En remontant au début du livre consacré aux "incontournables", je reconnais Alice Guy, la première cinéaste française, et Nelly Bly, la pionnière du journalisme d'investigation, que j'ai découvertes dans des adaptations BD (par Catel et Bocquet pour l'une, et par Virginie Ollagnier pour l'autre). Par contre je ne savais pas que Nelly Bly avait défié Phileas Fogg en parcourant, seule, le tour du monde en 72 jours! J'ai également découvert, dans le même chapitre, Suzanne Noël, la pionnière de la chirurgie esthétique, qui a réparé les gueules cassées au sortir de la Grande Guerre comme les employées virées parce qu'elles prenaient de l'âge ("Suzanne avait compris avant les autres que cette chirurgie répond à une détresse physique autant qu'intérieure").
Et on termine avec "les inconnues"... Comme Beate Sirota Gordon, la seule femme choisie par le général MacArthur en 1946 pour poser les bases de la nouvelle Constitution japonaise. Elle y a rédigé, alors qu'elle n'a que 22 ans mais une excellente connaissance de la langue, la section consacrée aux droits des femmes qui n'en avaient pour ainsi dire aucun au Japon à l'époque. Cette "Olympe de Gouges du Pacifique" a obtenu le consentement mutuel pour le mariage, le droit à l'héritage et à la propriété, le droit au travail salarié... Une véritable révolution! Elle a par la suite contribué à faire connaître la culture nippone aux Etats-Unis (haïkus, nô, cérémonie du thé, etc.).
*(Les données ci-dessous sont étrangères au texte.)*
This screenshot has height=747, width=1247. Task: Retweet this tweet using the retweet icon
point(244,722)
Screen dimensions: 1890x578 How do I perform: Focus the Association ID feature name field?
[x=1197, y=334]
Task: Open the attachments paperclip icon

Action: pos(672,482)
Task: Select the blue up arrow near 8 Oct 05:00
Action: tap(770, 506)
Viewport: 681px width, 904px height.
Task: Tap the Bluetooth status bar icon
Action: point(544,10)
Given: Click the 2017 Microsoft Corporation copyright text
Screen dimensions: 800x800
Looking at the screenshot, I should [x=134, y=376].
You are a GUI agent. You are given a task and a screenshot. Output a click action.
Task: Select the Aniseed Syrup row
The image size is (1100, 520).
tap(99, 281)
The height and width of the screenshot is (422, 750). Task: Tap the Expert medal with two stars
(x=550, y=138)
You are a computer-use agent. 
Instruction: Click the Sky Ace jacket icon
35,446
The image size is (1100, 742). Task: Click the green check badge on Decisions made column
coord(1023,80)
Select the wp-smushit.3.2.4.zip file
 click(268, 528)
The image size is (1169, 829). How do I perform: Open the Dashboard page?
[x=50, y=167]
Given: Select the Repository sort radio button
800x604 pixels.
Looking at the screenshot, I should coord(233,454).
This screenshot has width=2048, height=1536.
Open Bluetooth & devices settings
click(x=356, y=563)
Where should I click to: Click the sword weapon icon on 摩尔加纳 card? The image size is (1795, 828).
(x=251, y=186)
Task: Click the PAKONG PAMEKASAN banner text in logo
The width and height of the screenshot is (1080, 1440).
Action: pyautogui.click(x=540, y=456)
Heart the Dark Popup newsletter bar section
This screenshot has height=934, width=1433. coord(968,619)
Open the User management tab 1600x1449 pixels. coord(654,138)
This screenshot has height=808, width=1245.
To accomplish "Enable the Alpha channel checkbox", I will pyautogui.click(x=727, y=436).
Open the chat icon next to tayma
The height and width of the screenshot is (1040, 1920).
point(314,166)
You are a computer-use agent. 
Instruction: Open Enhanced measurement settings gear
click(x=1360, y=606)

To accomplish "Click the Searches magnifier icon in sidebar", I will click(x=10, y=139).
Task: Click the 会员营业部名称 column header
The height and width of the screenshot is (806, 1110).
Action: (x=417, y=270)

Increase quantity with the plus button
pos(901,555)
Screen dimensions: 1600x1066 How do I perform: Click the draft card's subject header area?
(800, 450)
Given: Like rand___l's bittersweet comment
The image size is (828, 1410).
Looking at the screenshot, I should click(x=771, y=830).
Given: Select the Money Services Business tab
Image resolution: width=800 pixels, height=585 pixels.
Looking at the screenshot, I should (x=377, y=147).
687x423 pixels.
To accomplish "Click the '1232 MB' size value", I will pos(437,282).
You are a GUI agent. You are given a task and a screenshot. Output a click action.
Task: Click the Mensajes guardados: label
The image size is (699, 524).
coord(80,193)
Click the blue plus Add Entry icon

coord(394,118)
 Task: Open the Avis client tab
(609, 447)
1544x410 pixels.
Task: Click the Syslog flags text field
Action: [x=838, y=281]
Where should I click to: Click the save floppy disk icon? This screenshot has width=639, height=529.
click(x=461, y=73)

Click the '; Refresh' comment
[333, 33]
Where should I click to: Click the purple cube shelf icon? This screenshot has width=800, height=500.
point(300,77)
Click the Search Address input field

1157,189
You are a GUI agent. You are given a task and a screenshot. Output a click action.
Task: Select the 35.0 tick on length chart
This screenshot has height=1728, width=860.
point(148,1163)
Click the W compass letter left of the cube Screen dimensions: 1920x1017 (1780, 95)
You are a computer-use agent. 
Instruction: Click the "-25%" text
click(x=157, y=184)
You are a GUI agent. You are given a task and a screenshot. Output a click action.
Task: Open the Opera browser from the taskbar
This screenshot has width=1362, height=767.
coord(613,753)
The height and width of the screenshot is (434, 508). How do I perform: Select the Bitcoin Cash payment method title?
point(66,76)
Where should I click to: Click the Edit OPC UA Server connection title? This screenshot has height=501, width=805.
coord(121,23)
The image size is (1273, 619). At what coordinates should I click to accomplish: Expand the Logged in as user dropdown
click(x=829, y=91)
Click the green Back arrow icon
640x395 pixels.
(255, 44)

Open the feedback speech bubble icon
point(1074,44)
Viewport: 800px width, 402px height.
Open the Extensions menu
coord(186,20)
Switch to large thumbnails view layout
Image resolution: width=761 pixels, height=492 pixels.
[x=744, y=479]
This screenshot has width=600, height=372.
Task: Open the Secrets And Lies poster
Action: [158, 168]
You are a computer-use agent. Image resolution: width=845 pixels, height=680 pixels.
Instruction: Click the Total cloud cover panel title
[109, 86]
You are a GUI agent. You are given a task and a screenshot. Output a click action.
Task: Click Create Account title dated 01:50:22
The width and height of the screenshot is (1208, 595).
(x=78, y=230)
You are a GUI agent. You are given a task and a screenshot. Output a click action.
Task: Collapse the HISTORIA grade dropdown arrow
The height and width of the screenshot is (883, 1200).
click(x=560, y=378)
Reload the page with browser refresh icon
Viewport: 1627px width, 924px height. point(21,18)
J'ai aussi beaucoup aimé le portrait de Bertha Benz, la première personne à effectuer une longue distance dans une automobile (en 1888). Epouse de l'ingénieur allemand Carl Benz, elle croit en l'invention de celui-ci (une sorte de chariot décapotable à trois roues propulsé par un moteur à explosion) et décide de frapper un grand coup. Son mari est trop frileux pour assurer un bon marketing? Qu'à cela ne tienne, elle prend le volant, embarquant leurs deux fils pour une virée. Malgré les nombreux problèmes techniques (dont elle vient à bout!), elle parcourt 106 km! Suite à ce projet audacieux (et aux améliorations techniques de son mari), le grand public adopte progressivement la voiture. Merci Bertha!
Voici donc un petit aperçu de toutes les femmes admirables que vous trouverez dans ce documentaire, qu'elles se soient battues pour leurs droits ou qu'elles aient contré les préjugés sexistes en prouvant les capacités du sexe dit faible. A nous aujourd'hui de prendre la relève!